● **Supplied data**
■ ■ ■
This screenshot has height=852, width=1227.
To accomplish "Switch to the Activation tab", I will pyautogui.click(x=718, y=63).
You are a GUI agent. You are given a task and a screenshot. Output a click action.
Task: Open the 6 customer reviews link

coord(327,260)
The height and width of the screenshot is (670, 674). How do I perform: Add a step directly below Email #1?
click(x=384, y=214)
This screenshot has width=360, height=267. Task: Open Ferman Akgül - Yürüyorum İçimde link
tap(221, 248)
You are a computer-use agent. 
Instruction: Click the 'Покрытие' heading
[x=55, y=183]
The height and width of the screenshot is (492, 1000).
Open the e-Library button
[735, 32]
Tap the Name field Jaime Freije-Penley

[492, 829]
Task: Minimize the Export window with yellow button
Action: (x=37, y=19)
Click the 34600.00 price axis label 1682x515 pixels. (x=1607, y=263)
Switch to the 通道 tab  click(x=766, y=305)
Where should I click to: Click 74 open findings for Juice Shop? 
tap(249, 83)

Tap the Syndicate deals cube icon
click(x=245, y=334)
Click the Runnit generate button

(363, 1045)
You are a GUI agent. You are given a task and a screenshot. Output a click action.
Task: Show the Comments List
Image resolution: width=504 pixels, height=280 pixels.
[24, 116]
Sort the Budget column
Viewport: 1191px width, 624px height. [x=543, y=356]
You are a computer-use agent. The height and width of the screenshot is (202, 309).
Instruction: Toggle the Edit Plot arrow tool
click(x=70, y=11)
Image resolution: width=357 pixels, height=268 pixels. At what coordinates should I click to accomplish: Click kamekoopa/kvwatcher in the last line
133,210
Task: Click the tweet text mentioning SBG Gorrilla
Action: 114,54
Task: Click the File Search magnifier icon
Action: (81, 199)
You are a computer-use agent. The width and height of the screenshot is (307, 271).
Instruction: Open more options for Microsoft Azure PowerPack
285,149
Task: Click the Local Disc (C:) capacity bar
■ ■ ■
● **Exercise details**
Go through the material and select each line with the string "agent" in it.

● **Output**
You are a GUI agent. You are given a task and a screenshot. Output a click action.
You are a computer-use agent. 
You are a GUI agent. You are given a task and a screenshot. Output a click action.
You are a computer-use agent. The height and width of the screenshot is (202, 309).
You are a computer-use agent. The width and height of the screenshot is (307, 271).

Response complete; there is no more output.